The stock market’s recent challenges mean that a number of stocks have relatively high dividend yields at the present time. As such, many investors may be seeking to improve their passive income through purchasing high-yielding stocks.
While this can be a sound strategy, considering a company’s dividend prospects over the long run could be a better idea. A high yield today may not translate into a growing and sustainable passive income in the coming years.
As such, focusing on dividend prospects, rather than solely on dividend yield, could be a shrewd move – especially after the market crash.
The dividend prospects for any business can be measured by their affordability, as well as by their potential to rise over the long term. In terms of affordability, there is little point in buying a stock with a high yield when its dividend payments are unlikely to be met over the medium term.
Therefore, assessing a stock’s headroom when making its shareholder payouts is a worthwhile move. This can be achieved by dividing net profit by dividends paid to determine how many times a company is able to make its shareholder payout. A figure of less than one suggests that dividends could be reduced in the near term.
As well as checking the affordability of a company’s dividends, it makes sense to consider their growth potential. This is arguably more subjective than considering dividend affordability, since it hinges to a large extent on the future profitability of the company in question. However, by considering its operating environment, past dividend growth, and the attitude of its management team towards reinvesting profits, it is possible to ascertain the likelihood for dividends to rise at a fast pace over the long term.
Clearly, at the present time the prospects for dividend stocks are relatively challenging. Investors may become cautious about the affordability and growth prospects of dividends across a range of companies.
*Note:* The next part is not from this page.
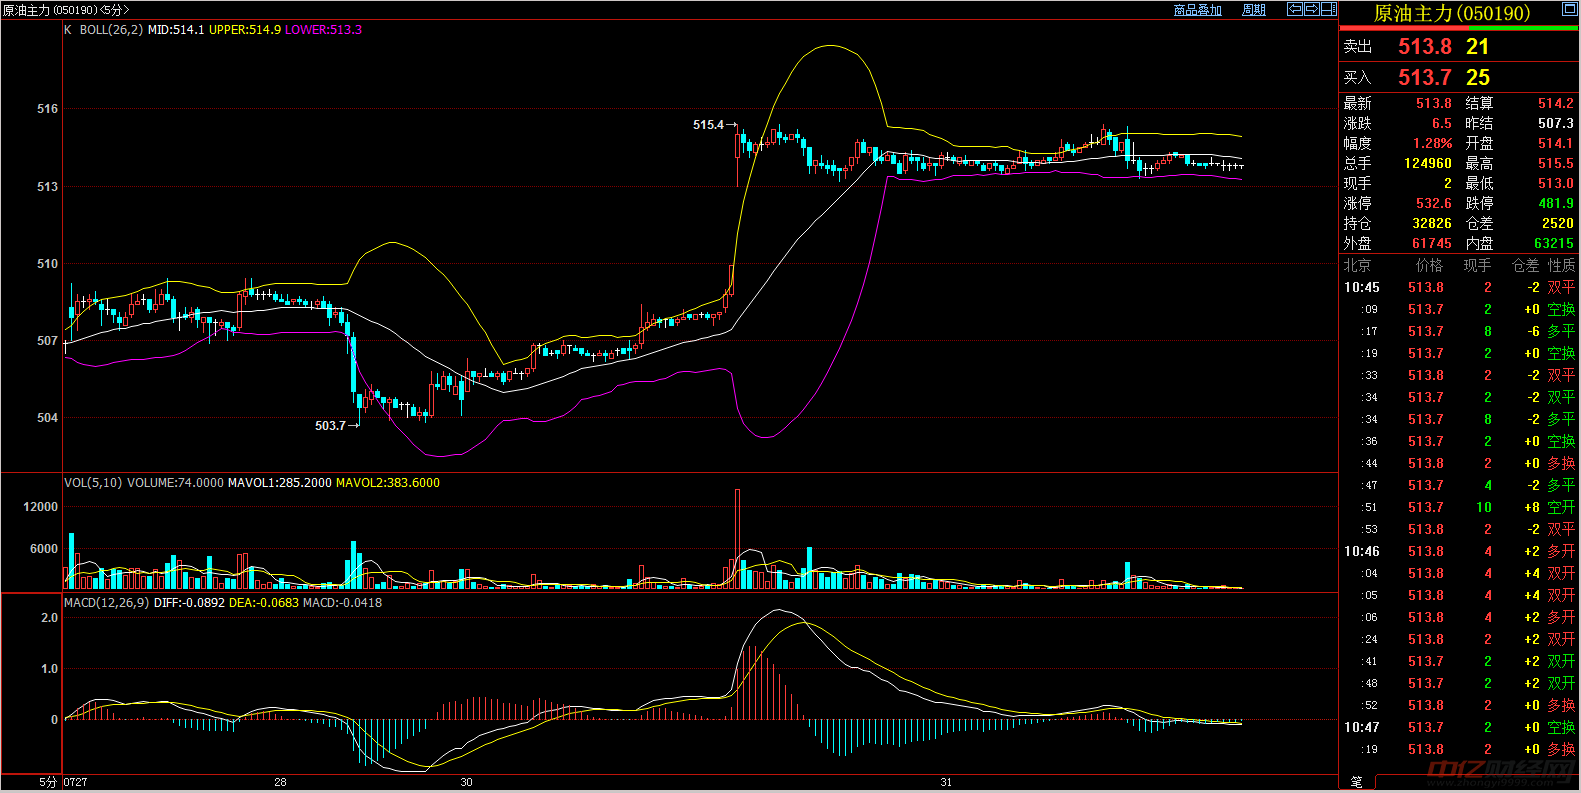The height and width of the screenshot is (793, 1581).
Task: Click the 0727 date marker on axis
Action: click(x=75, y=782)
However, history shows that while economic challenges can be painful in the short run, the global economy has always recovered from recessions to return to growth. Therefore, today could be a good buying opportunity while many stocks have high yields and low valuations. They may still be able to post resilient shareholder payouts and raise them at an above-inflation pace over the coming years.
Certainly, there may be less risky means of generating a passive income at the present time. You are less likely, for example, to lose money on cash or bonds. But those assets also fail to have the passive income potential of stocks, and would require a larger amount of capital to produce a similar income level due to their lower returns.
As such, now could be the right time to buy dividend shares to enjoy a relatively high passive income. By assessing their dividend prospects, in terms of affordability and growth potential, you can enjoy a higher income return.